We can debate ad infinitum about whether Malloy knew he was going to have to sign a tax-increasing budget when he made the pledge not to. Many think he did. Only Malloy himself and perhaps a few members of his inner circle know for sure, and you can bet their not talking anytime soon. But does it matter?
The bottom line is what’s best for the state. Malloy’s pro forma budget proposal absolutely decimated the state’s safety net for the most vulnerable in the state. Those the most at risk would have been the most adversely affected. It was unacceptable. But it didn’t raise taxes.
Malloy, at the very least, knew there was no way the Democrat-controlled appropriations and finance committees would let that stand. The full General Assembly certainly wouldn’t.
Malloy also likely calculated that the money committees would overreach, not only restoring the cuts he made but adding hundreds of millions of dollars in new spending—that’s what they do. The ultimate solution (as with most things) was somewhere in middle.
For all the hand-wringing about the closed-door budget negotiations between Democratic legislative leaders and Malloy, the method works. Both sides were unwilling to admit Republicans into the room despite GOP legislative leaders asking, cajoling and begging to be part of the process. It probably would have been better to let them in. As The Shad has written before, these are not your father’s Republicans. Senate Minority Leader Len Fasano would have been an excellent addition to the process. He is sincerely interested in bipartisanship (that’s not to say he would have voted in favor of the budget if he had been in the room).
It is also fortunate that Malloy contorted himself into a pretzel to placate the business community. Connecticut was getting slapped around pretty good nationally with Connecticut resident “Morning Joe” Scarborough mocking legislators on the MSNBC morning show for almost forcing corporations out the door.

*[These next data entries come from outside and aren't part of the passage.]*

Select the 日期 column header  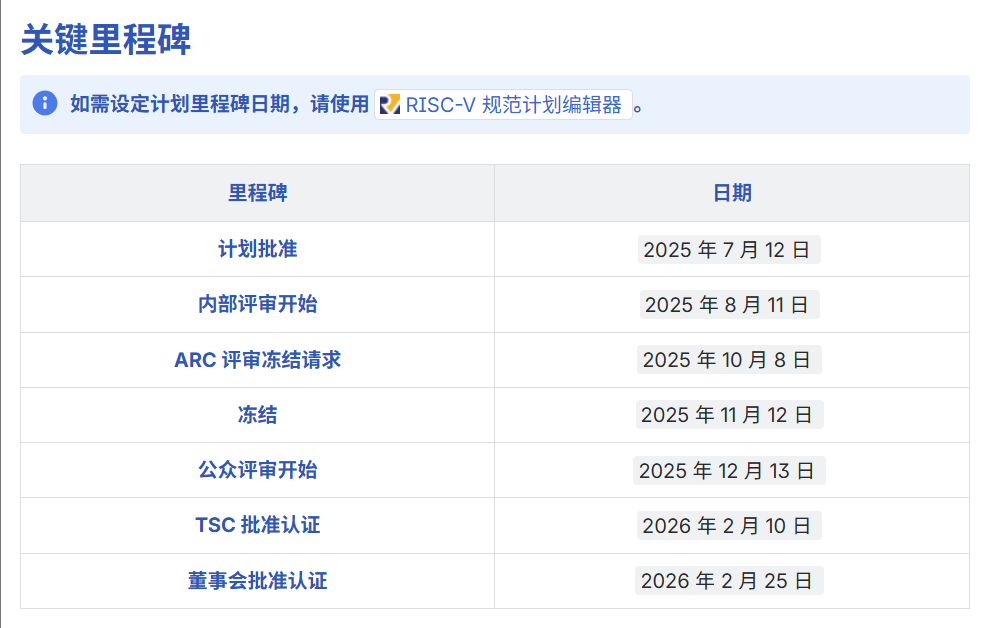click(x=731, y=193)
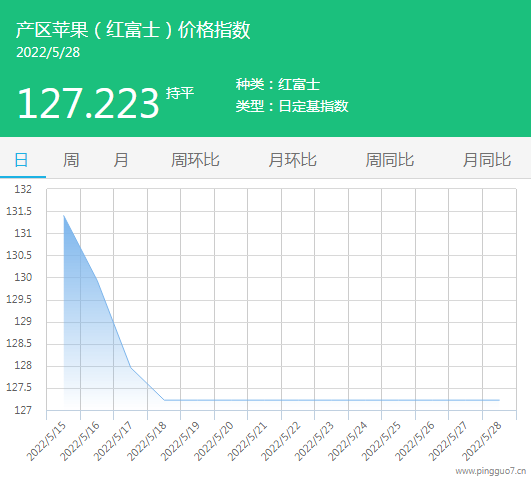531x483 pixels.
Task: Open the 周同比 tab
Action: click(389, 160)
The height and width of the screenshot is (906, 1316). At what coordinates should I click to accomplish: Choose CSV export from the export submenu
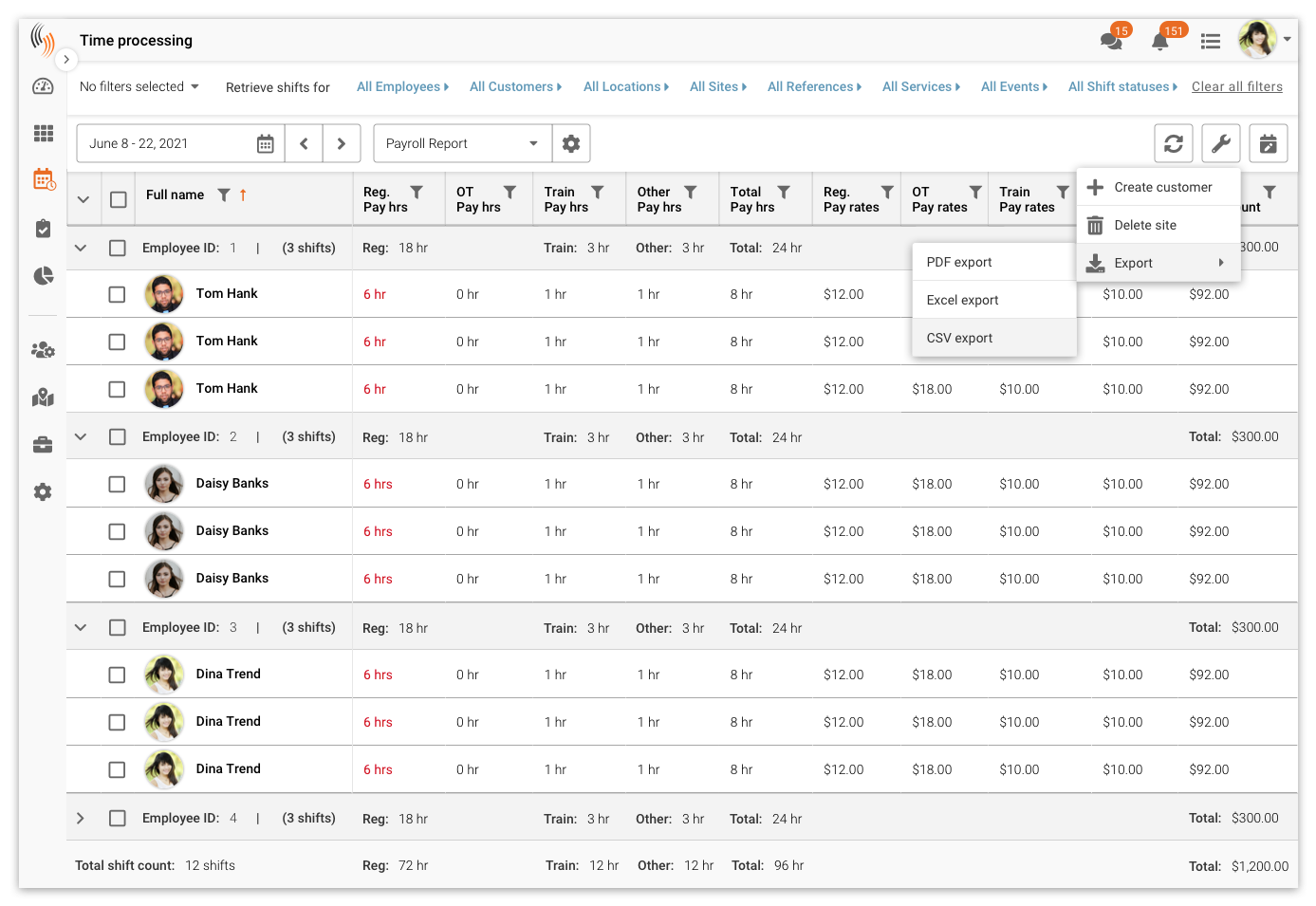click(959, 338)
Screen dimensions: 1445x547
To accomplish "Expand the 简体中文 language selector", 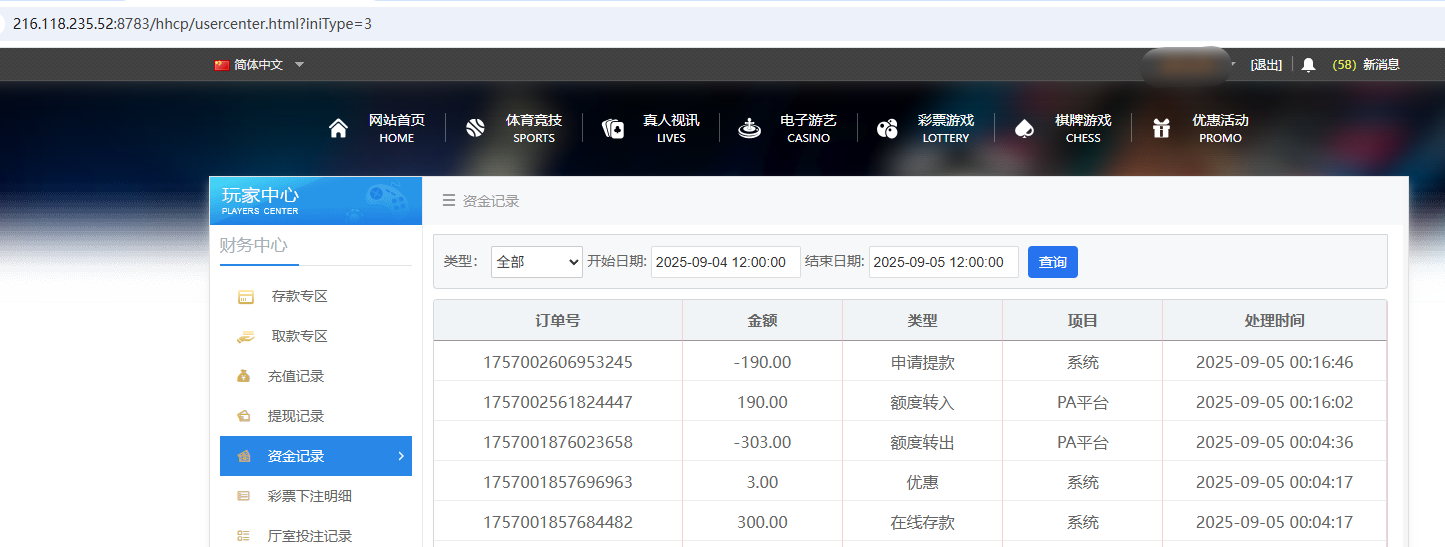I will click(x=259, y=65).
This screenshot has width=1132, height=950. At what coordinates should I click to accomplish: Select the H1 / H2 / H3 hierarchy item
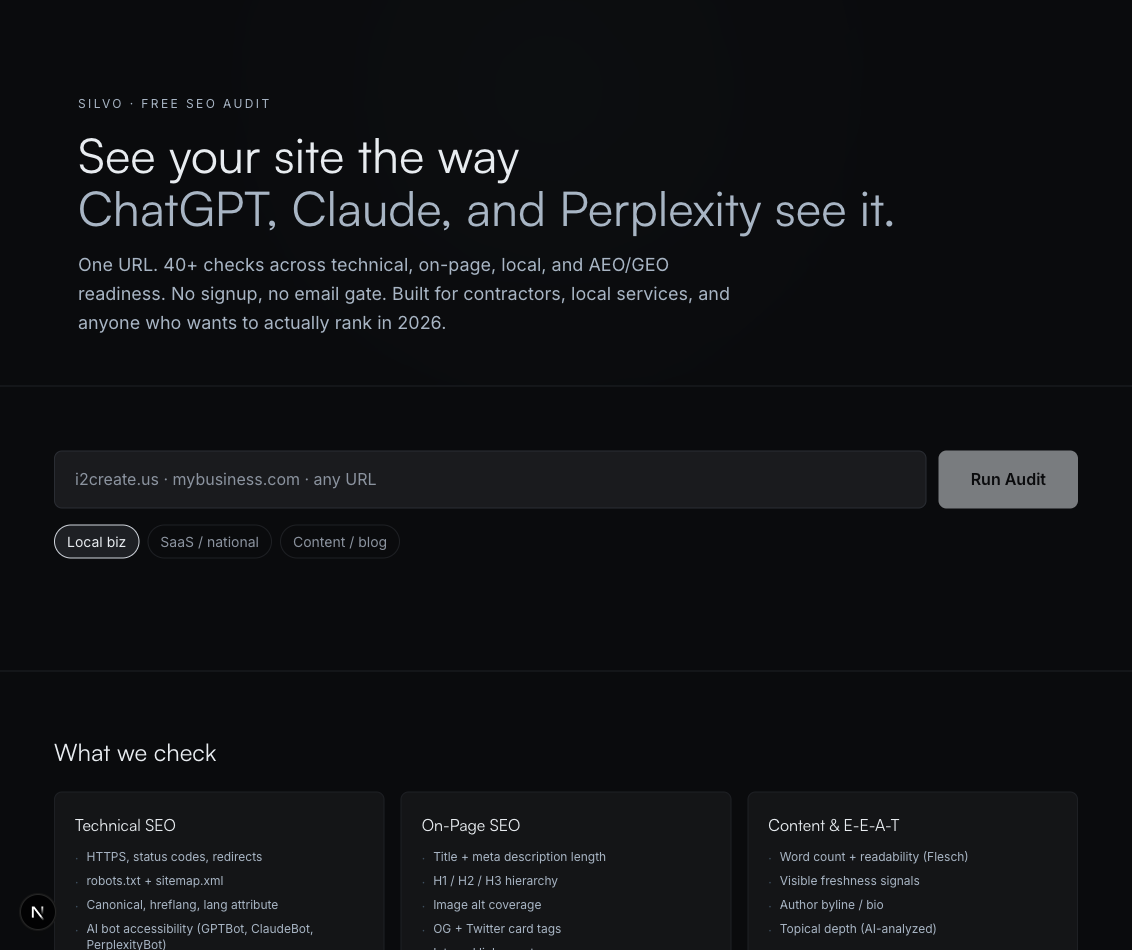pyautogui.click(x=495, y=881)
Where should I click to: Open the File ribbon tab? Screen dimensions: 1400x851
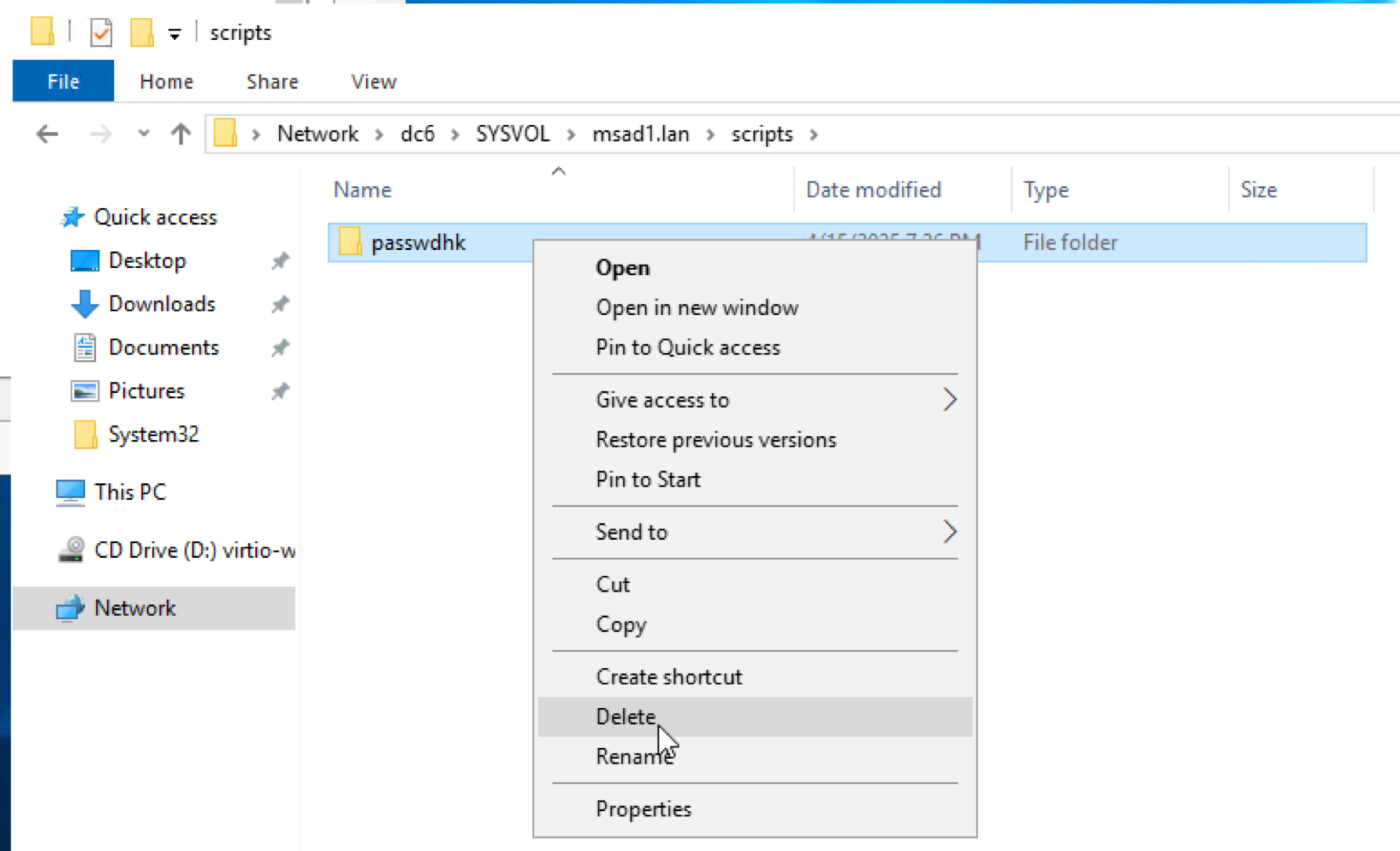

Malloy’s and legislative leaders’ rollback of some corporate tax burdens was largely symbolic. The dreaded “unitary tax” was simply delayed for a year although business leaders plan to still try to eliminate it. The $178 million rollback in taxes in a $40+ billion budget is a drop in the bucket.
The one thing that is glaringly absent is honesty about the hit the middle class takes in the final budget product. Yes, there are some measures designed to lower property taxes particularly on cars. But the property tax credit used by the middle and lower-middle class against the income tax was reduced, taking money right out of people’s pockets.
The move to tighten requirements for the HUSKY-A health insurance for adults also smacks the middle class and could eventually boot some 120,000 adults off the program (and we have empirical evidence that when parents don’t have HUSKY coverage, their kids drop off as well).
Malloy signed the final budget product and that product raises taxes. So The Shad has no doubt that he reneged on his campaign pledge. It’s not a budget anyone—particularly Democratic legislative leaders—should hold up as a stellar example of a great spending plan. But it is the best they could do under the circumstances.